Our study compares LVM acquired by echocardiography and CMR, investigating reproducibility aspects of both modalities. We also explore the effect of echocardiography image quality in the assessment of LVM. We compare indexing methods within and between imaging modalities for the classification of LVH and cardiovascular risk.

Methods

Study design and population

The National Heart, Lung, and Blood Institute’s (NHLBI) Multi-Ethnic Study of Atherosclerosis (MESA) has been described in the literature.[11] In brief, between July 2000 and August 2002, 6,814 men and women who were free of clinically apparent cardiovascular disease were recruited from 6 U.S. communities: Baltimore City and Baltimore County, Maryland; Chicago, Illinois; Forsyth County, North Carolina; Los Angeles County, California; Northern Manhattan and the Bronx, New York; and St. Paul, Minnesota. The Baltimore City site included exclusively white and African-American participants. In the follow-up period between July 2005 and April 2007, a randomly selected subsample of participants from Baltimore City had echocardiography and CMR performed on the same day at the Johns Hopkins Hospital, Baltimore, MD. The institutional review boards at all centers approved the study, and all participants gave informed consent.

Echocardiography

Echocardiograms were performed by an experienced sonographer using an Aplio scanner (Toshiba Medical Systems Corp, Tochigi, Japan) and were recorded onto digital media. At the same site, experienced readers analyzed the images using an off-line system (Digiview 3.7.7.6, Digisonics Inc., Houston, Texas, USA). As recommended by the American Society of Echocardiography (ASE), from a two-dimensional (2D) parasternal view, LVM was calculated using linear measurements of interventricular septal thickness, left ventricular (LV) internal dimensions, and LV posterior wall thickness at end-diastole (Figure 1 – a).[2] Image quality was evaluated in the 2D parasternal view and rated according to the identification of the interfaces between cardiac blood pool and endocardium, and between the epicardium and pericardium. Images were rated as limited when at least one interface was not adequately assessed and as good when all interfaces were distinguished.

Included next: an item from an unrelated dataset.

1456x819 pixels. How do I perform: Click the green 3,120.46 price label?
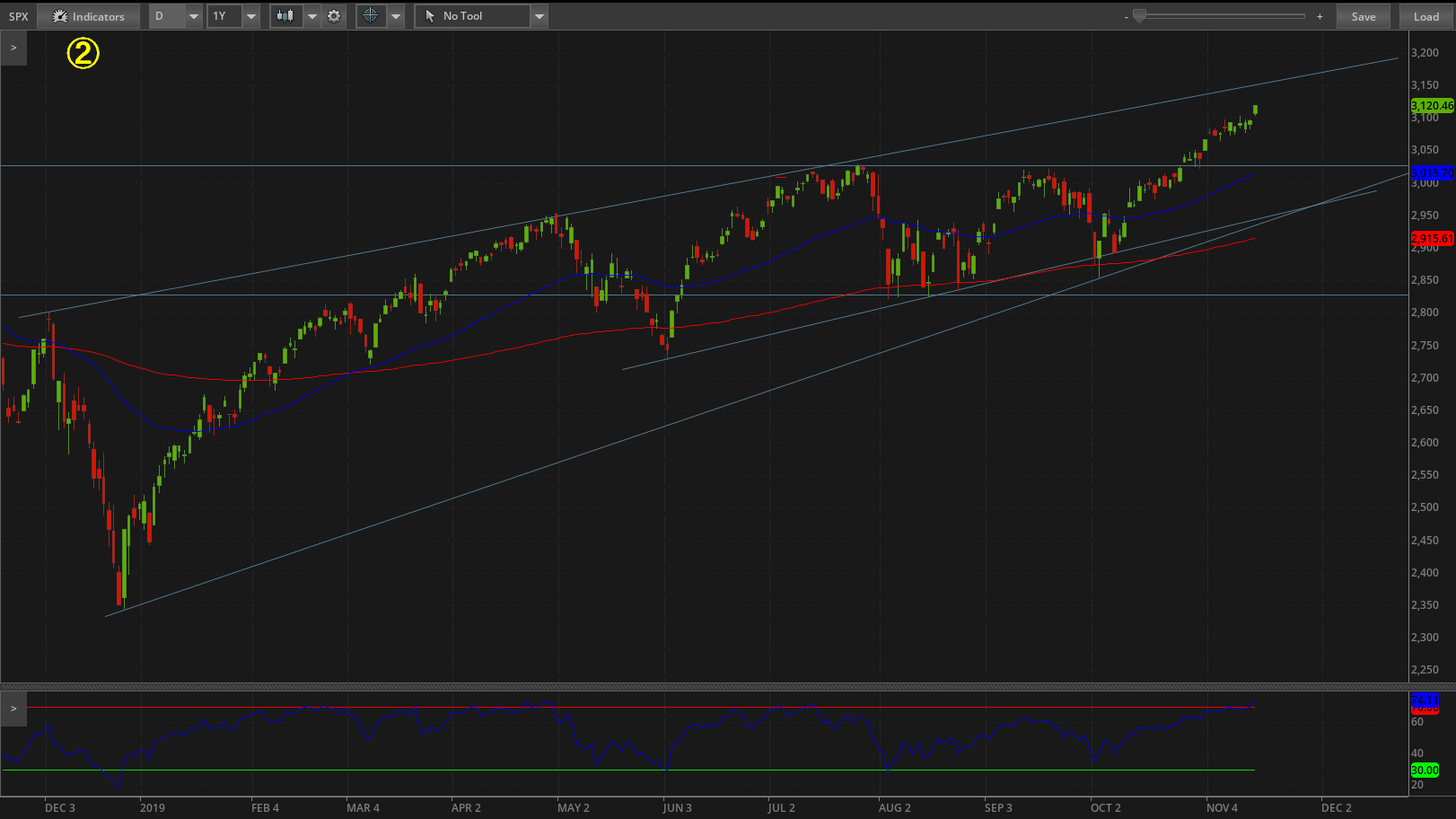[1431, 105]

Figure 1. Illustrative representation of left ventricular mass (LVM) assessment by echocardiography (a) and cardiac magnetic resonance (b).

Figure 1

(a) Linear measurements for interventricular septum thickness, left ventricular internal dimension, and posterior wall thickness using 2D echocardiography in a parasternal view. LVM is then calculated assuming that the left ventricle has the shape of a prolate ellipsoid of revolution (below). In this participant, LVM by echocardiography was 134g;

(b) Cardiac magnetic resonance (CMR) using the Simpson method to assess LVM from short-axis views. CMR allows assessing cardiac geometry in its 3D shape (below). In this participant, LVM by CMR was 114g.

Cardiac Magnetic Resonance

The method used to assess LVM by CMR in MESA has been described in the literature.[12] Briefly, images were acquired on a 1.5 T scanner (Avanto, Siemens, Malvern, PA) using a 2D steady state free precession (SSFP) acquisition in vertical long axis, horizontal long axis and short axis orientations with the following parameters: TE 1.16 ms, TR 3.2 ms, flip angle 60°, receiver bandwidth ±1220 kHz, FOV 36 cm, slice thickness 8 mm, slice gap 2 mm, acquisition matrix 205×256, number of averages = 1, number of frames = 30. The endocardial and epicardial myocardial borders were contoured using a semi-automated 2D standard software (MASS 4.2, Medis, Leiden, Netherlands). The difference between the epicardial and endocardial areas for all slices was multiplied by the slice thickness and section gap, and then multiplied by the specific gravity of the myocardium (1.05 g/ml) to determine the ventricular mass (Figure 1 – b). Papillary muscle mass was included in the LV cavity and excluded from the LVM.[13]

Intra-reader, Inter-reader, and Inter-scan Reproducibility

Subsets of participants were randomly selected to have their echocardiography and CMR images re-read by the same reader, and by different readers. A subset of participants was also randomly selected to have a second echocardiogram performed by the same sonographer within one week of the primary (initial) echocardiogram and read by the same reader. Efforts were made to blind the readers to the primary results. All readers had appropriate training and experience in large cohort studies (such as MESA, EDIC, and CARDIA) using the imaging modalities they performed.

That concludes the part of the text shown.